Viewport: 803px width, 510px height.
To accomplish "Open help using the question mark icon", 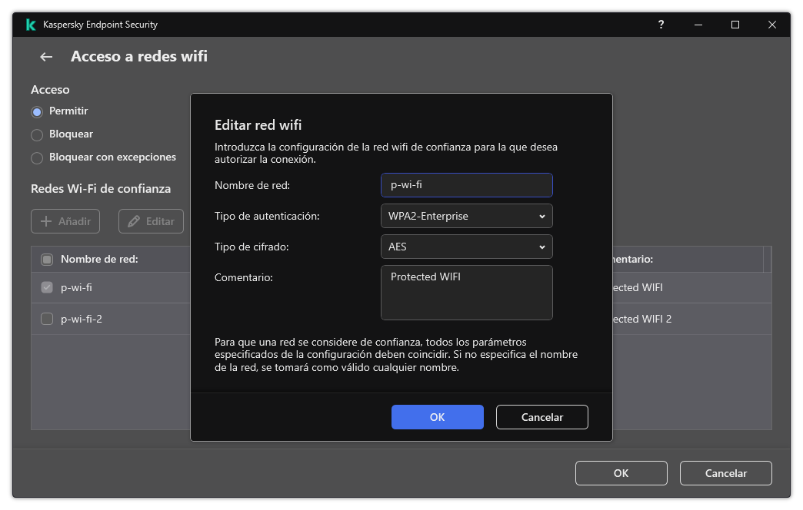I will pos(661,25).
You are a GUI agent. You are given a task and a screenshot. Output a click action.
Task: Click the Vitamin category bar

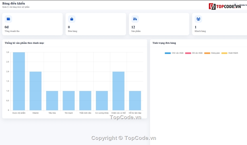pos(35,91)
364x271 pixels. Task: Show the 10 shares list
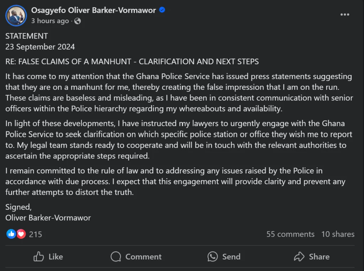tap(338, 234)
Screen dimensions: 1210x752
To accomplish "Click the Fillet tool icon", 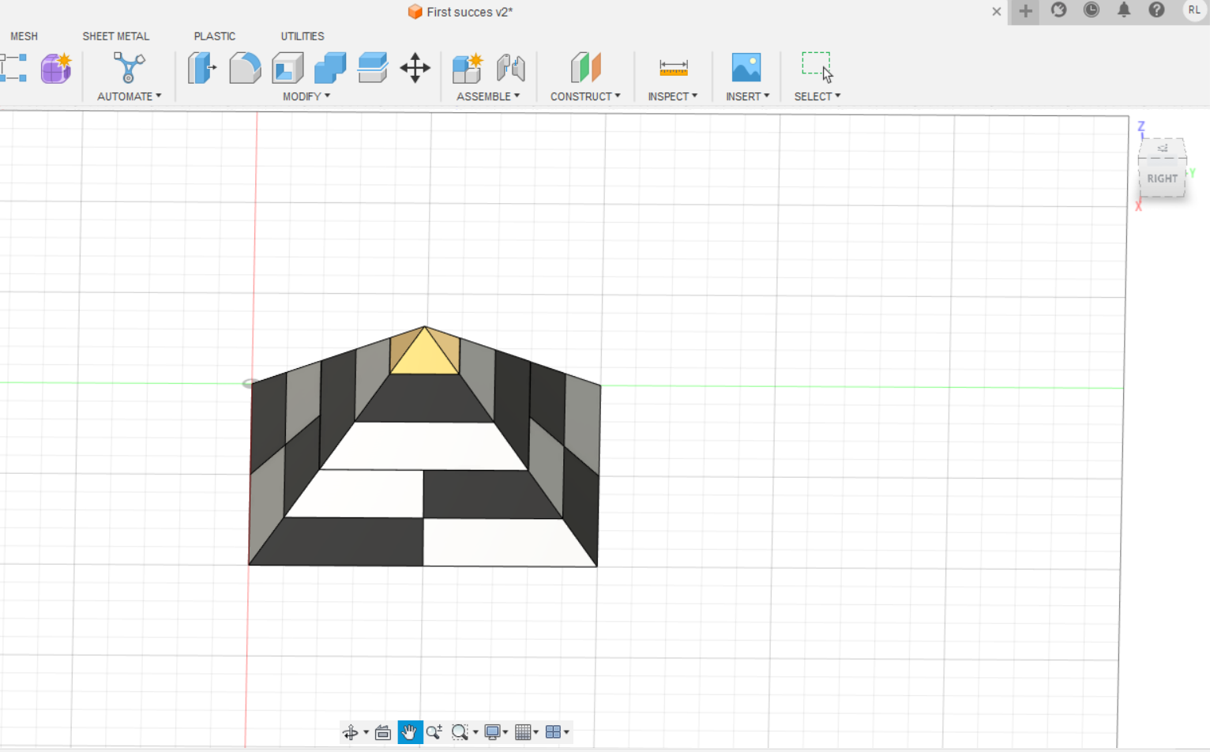I will click(245, 68).
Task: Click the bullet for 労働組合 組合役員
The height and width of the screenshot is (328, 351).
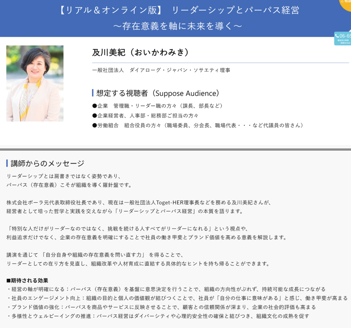Action: (x=95, y=125)
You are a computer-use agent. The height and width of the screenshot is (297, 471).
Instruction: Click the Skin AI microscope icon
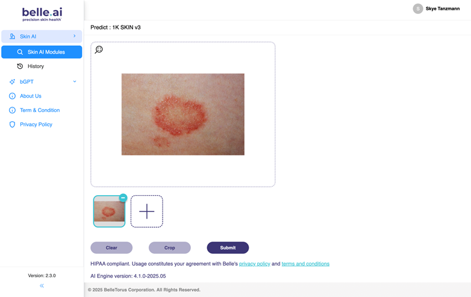12,36
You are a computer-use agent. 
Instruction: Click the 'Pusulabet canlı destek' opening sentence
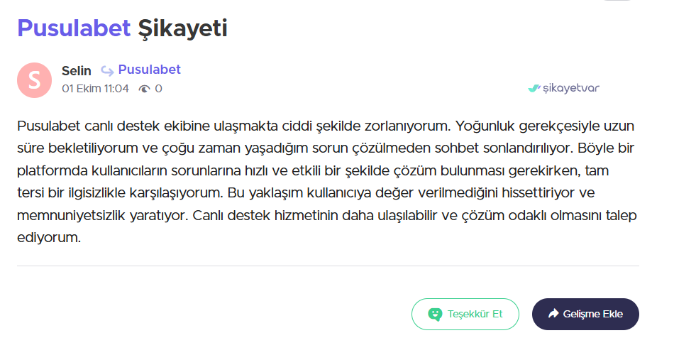pos(234,126)
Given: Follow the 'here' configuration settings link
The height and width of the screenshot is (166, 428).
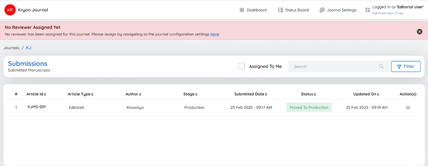Looking at the screenshot, I should (214, 34).
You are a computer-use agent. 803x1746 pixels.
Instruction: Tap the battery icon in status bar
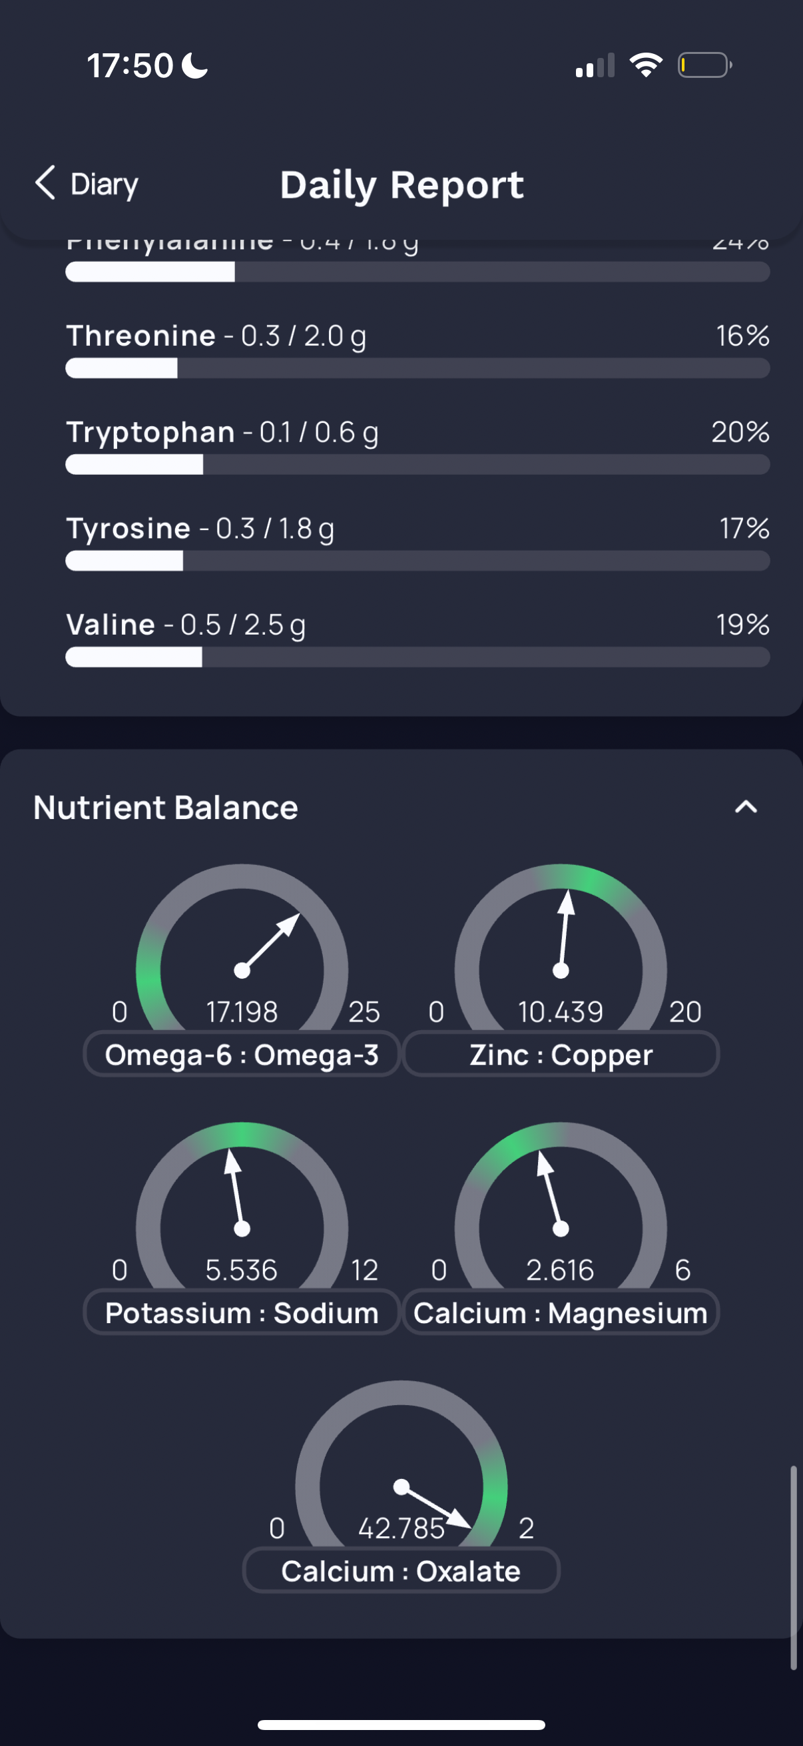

----------

* **YOUR OBJECTIVE**
Retype exactly the lines above, starting at the line containing "Given: Follow the" and ending with the last line, both included; leave out the pictures.

* **SOLVED PROBLEM**
Given: Follow the 'here' configuration settings link
The height and width of the screenshot is (166, 428).
Looking at the screenshot, I should (214, 34).
You are a computer-use agent. 803x1746 pixels.
Instruction: Tap the battery icon in status bar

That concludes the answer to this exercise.